◆ Task to complete ◆
Copy exactly, and copy nothing else: the line that contains "You are a computer-use agent." and all lines after it in the listing, without pictures.

Top of Supplied records

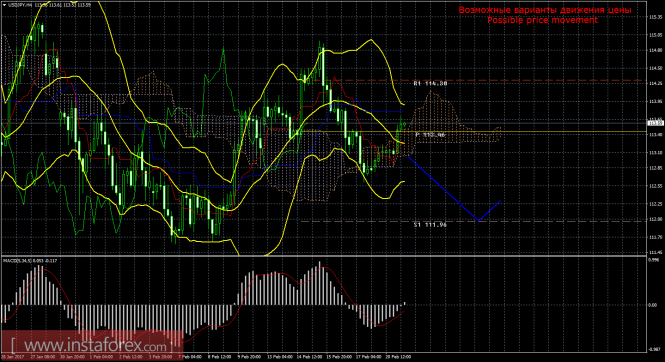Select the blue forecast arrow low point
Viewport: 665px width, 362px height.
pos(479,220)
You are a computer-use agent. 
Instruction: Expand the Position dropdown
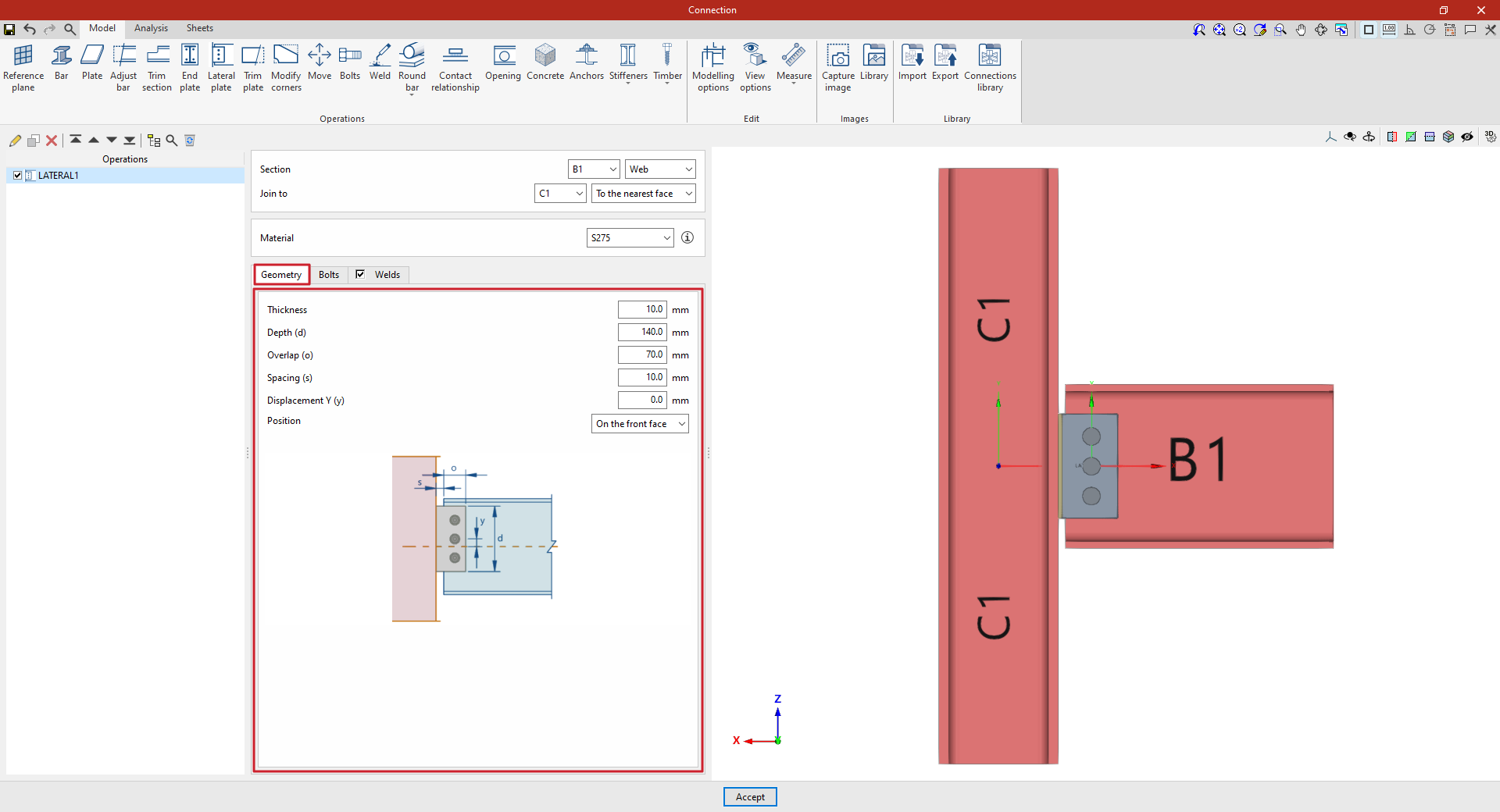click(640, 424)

Bottom of Supplied records

◆ Result ◆
You are a computer-use agent. 
Instruction: Expand the Position dropdown
click(640, 424)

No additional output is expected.